> To do
Word for word, transcribe the data below.

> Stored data
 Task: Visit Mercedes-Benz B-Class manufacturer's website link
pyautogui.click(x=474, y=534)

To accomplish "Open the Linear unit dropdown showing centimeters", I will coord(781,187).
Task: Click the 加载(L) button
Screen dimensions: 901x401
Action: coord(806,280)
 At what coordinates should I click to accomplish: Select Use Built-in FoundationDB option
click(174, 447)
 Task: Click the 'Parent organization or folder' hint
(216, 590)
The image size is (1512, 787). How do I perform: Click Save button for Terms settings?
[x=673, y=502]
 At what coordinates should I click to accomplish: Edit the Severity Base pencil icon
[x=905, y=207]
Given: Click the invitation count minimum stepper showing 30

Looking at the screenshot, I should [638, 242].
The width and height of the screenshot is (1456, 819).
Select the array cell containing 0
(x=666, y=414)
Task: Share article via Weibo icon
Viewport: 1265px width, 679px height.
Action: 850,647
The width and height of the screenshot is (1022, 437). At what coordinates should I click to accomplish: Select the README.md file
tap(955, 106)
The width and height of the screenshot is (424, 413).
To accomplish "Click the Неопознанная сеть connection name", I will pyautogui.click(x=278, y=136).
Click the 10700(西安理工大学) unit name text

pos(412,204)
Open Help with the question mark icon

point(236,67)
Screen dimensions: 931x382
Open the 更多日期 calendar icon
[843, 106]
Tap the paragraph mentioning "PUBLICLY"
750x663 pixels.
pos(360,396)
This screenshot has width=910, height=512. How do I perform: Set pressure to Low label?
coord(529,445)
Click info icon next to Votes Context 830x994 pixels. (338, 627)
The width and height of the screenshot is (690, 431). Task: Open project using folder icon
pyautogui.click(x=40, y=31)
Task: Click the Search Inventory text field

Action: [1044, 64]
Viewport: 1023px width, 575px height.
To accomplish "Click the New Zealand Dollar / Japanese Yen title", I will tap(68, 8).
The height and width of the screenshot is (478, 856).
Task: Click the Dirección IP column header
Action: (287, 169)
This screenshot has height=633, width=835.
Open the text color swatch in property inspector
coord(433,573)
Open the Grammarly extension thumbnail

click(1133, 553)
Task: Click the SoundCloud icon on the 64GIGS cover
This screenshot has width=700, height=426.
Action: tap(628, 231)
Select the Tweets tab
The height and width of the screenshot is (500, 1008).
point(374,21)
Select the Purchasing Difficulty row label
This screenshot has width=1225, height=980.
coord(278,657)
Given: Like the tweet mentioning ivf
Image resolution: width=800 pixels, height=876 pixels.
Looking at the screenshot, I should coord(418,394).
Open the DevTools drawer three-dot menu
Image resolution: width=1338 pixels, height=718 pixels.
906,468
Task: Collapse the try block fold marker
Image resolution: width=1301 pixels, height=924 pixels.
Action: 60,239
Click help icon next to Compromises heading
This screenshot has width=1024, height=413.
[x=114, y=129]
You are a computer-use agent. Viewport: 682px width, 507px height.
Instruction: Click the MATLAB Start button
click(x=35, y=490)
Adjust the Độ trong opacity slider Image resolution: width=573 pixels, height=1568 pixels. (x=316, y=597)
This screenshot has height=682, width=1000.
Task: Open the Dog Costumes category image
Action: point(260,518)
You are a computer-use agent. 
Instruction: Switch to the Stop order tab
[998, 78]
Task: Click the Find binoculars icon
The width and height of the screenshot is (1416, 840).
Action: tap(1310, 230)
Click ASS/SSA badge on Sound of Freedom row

> Exercise result
 Task: Visit Mercedes-Benz B-Class manufacturer's website link
pyautogui.click(x=474, y=534)

To accomplish "Open the Linear unit dropdown showing centimeters", I will coord(781,187).
Task: Click the 加载(L) button
Screen dimensions: 901x401
Action: coord(806,280)
 At what coordinates should I click to accomplish: Select Use Built-in FoundationDB option
click(174, 447)
 Task: Click the 'Parent organization or folder' hint
(216, 590)
The image size is (1512, 787). How do I perform: Click Save button for Terms settings?
[x=673, y=502]
 At what coordinates should I click to accomplish: Edit the Severity Base pencil icon
[x=905, y=207]
Given: Click the invitation count minimum stepper showing 30

Looking at the screenshot, I should [638, 242].
The width and height of the screenshot is (1456, 819).
Select the array cell containing 0
(x=666, y=414)
Task: Share article via Weibo icon
Viewport: 1265px width, 679px height.
Action: 850,647
The width and height of the screenshot is (1022, 437). At what coordinates should I click to accomplish: Select the README.md file
tap(955, 106)
The width and height of the screenshot is (424, 413).
To accomplish "Click the Неопознанная сеть connection name", I will pyautogui.click(x=278, y=136).
Click the 10700(西安理工大学) unit name text

pos(412,204)
Open Help with the question mark icon

point(236,67)
Screen dimensions: 931x382
Open the 更多日期 calendar icon
[843, 106]
Tap the paragraph mentioning "PUBLICLY"
750x663 pixels.
pos(360,396)
This screenshot has width=910, height=512. How do I perform: Set pressure to Low label?
coord(529,445)
Click info icon next to Votes Context 830x994 pixels. (338, 627)
The width and height of the screenshot is (690, 431). Task: Open project using folder icon
pyautogui.click(x=40, y=31)
Task: Click the Search Inventory text field

Action: [1044, 64]
Viewport: 1023px width, 575px height.
To accomplish "Click the New Zealand Dollar / Japanese Yen title", I will tap(68, 8).
The height and width of the screenshot is (478, 856).
Task: Click the Dirección IP column header
Action: (287, 169)
This screenshot has height=633, width=835.
Open the text color swatch in property inspector
coord(433,573)
Open the Grammarly extension thumbnail

click(1133, 553)
Task: Click the SoundCloud icon on the 64GIGS cover
This screenshot has width=700, height=426.
Action: tap(628, 231)
Select the Tweets tab
The height and width of the screenshot is (500, 1008).
point(374,21)
Select the Purchasing Difficulty row label
This screenshot has width=1225, height=980.
coord(278,657)
Given: Like the tweet mentioning ivf
Image resolution: width=800 pixels, height=876 pixels.
Looking at the screenshot, I should coord(418,394).
Open the DevTools drawer three-dot menu
Image resolution: width=1338 pixels, height=718 pixels.
906,468
Task: Collapse the try block fold marker
Image resolution: width=1301 pixels, height=924 pixels.
Action: 60,239
Click help icon next to Compromises heading
This screenshot has width=1024, height=413.
[x=114, y=129]
You are a computer-use agent. Viewport: 682px width, 507px height.
Instruction: Click the MATLAB Start button
click(x=35, y=490)
Adjust the Độ trong opacity slider Image resolution: width=573 pixels, height=1568 pixels. (x=316, y=597)
This screenshot has height=682, width=1000.
Task: Open the Dog Costumes category image
Action: point(260,518)
You are a computer-use agent. 
Instruction: Switch to the Stop order tab
[998, 78]
Task: Click the Find binoculars icon
The width and height of the screenshot is (1416, 840).
Action: tap(1310, 230)
Click ASS/SSA badge on Sound of Freedom row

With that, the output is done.